Caching is one of key items that is being discussed whenever we talk about the performance of a web application. We always to use caching as a primary tool while designing and development of a web application. ASP.NET itself supports different kind of caching for handling various scenarios. Although we talk about it a lot, but I have seen that it is not implemented properly at most of the applications
I’ll not talk about it in detail about Caching in this post. Although I wrote an article on this topic in detail on www.codeproject.com long back, you can refer it for getting more information
State management and ways to handle Cache in a Web Farm/Web Garden scenario
Note : As this post was written long back (Apr 2011) some of part of could be old and may not be relevant in the current scenarios.
Let’s comeback to the topic. There are different ways to implement caching and one of the caching technique is called Output caching. But let’s understand that what is output caching?
Output caching is a way to cache a specific page or some part of the page and whenever a request comes for that specific page, if that is available in output cache, it gets delivered from there.
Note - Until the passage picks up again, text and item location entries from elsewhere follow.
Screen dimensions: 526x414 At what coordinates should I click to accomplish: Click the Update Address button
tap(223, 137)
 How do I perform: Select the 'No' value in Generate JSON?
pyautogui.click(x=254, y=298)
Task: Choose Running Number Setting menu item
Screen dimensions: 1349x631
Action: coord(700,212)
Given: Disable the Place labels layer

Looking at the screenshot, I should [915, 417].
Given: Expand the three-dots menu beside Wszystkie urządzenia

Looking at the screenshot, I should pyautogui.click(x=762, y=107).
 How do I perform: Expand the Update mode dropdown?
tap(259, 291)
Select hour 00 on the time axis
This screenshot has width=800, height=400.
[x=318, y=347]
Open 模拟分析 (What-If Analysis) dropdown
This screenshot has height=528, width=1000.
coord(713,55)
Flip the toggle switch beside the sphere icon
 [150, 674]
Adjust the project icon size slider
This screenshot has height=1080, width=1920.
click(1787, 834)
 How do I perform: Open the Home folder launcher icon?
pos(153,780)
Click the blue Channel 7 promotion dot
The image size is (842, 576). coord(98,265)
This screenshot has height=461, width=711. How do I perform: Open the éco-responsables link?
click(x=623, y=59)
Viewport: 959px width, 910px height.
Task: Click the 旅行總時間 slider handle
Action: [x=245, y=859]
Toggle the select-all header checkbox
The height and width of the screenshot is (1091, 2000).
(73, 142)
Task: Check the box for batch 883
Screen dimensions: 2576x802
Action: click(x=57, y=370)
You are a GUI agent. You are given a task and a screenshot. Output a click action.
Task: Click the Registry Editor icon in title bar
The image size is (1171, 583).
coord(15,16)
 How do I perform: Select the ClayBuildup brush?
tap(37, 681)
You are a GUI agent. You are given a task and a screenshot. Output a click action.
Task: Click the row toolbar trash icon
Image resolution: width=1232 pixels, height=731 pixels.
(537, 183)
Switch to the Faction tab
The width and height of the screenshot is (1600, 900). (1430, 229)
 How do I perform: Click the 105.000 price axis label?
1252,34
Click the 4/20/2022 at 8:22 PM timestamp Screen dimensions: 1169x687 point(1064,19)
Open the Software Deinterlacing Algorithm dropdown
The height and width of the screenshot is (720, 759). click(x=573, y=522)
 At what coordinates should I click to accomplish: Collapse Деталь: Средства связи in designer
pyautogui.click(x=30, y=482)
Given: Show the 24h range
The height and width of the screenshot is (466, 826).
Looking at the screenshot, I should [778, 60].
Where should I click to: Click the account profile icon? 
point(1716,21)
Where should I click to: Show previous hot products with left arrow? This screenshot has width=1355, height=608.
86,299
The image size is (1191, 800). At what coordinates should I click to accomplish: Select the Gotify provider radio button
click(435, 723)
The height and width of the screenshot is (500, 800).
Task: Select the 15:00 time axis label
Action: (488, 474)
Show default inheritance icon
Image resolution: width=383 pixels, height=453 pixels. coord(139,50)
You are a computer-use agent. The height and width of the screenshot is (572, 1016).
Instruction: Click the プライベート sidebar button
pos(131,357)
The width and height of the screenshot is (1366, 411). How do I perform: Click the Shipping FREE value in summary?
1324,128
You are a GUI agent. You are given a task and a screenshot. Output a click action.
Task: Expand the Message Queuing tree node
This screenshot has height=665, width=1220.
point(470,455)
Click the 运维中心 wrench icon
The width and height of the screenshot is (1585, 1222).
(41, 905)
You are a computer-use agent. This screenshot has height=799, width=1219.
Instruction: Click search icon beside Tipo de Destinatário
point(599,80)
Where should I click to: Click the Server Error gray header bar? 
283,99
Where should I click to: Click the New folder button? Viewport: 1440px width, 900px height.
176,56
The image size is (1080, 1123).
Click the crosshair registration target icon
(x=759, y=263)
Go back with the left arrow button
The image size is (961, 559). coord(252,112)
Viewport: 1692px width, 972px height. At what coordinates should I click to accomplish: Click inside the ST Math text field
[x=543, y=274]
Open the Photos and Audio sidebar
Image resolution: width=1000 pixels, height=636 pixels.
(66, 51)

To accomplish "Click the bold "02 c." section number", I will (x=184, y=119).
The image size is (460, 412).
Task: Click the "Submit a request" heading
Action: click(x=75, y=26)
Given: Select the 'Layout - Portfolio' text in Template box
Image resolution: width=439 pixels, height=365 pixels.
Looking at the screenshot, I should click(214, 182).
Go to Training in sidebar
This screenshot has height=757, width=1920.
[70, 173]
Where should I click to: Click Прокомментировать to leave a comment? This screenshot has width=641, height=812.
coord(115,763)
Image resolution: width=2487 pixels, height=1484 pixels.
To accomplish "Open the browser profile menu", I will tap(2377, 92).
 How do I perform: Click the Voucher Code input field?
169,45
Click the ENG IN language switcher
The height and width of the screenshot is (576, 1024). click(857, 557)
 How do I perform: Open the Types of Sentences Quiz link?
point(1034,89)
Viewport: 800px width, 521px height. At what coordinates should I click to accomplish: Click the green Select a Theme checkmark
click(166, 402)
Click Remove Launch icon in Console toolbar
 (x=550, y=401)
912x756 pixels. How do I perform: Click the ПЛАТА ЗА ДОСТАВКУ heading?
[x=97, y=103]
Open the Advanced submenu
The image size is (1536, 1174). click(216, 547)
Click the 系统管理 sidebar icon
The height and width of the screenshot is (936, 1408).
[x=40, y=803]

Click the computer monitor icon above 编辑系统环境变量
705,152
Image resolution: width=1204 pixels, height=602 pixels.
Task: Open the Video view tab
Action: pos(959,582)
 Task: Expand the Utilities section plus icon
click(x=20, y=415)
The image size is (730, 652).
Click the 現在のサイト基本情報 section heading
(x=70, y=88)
IIS 7.X and 8.X provides us capability to enable output cache based on certain criteria. In normal scenario, when a page request comes to IIS, it goes first with IIS Pipeline and then further goes though ASP.NET Pipeline before the request gets served. So if we cache some items at IIS itself, then we can save the whole IIS pipeline and ASP.NET pipeline. So let’s see how to enable that.
Enable output caching at IIS
Step -1 : Go to IIS manager. (Type ‘inetmgr’ at run and press ok)
Step – 2: Select your website (where you want to enable caching) under Sites
Step -3: Go to Features View and click on Output Caching under IIS category.
Step – 4 : Select Add… from right hand pane and it will open the below window
`We need to provide the extension of the file name that we want to cache and select other options.
Here, IIS provides two options to enable caching.
1- Kernel-mode level
2- User-mode caching.
So before making any choices, let’s have a look IIS architecture at Higher level .
HTTP.sys is kernel mode device driver which act as HTTP Listener which listens HTTP and HTTPs requests directly from the network and then pass it to user mode for further processing.
If we cache something at kernel mode then it will be very fast as it picks the request direct from the network and return from here only if it is cached. It will even save the whole IIS and ASP.NET pipeline.
It provides some options while enabling it
1- File Change notifications
2- Provide time interval – Based on the provided time interval cache will be invalidated.
3- No cache
As the features of IIS is not available at kernel-mode so there is some limitation with kernel mode caching like if request needs to be authenticated then caching at kernel level would not work. There are many other cases. For full list please refer here.
User-mode cache
User mode caching is maintained at worker process (w3wp.exe) level so it is more powerful and provide some more options than kernel mode caching.
When we click on advance button it shows the below window
It allows to cache the data based on query-string variable and headers level which is very useful in certain scenarios.
So use this fantastic feature provided by IIS and get it benefited.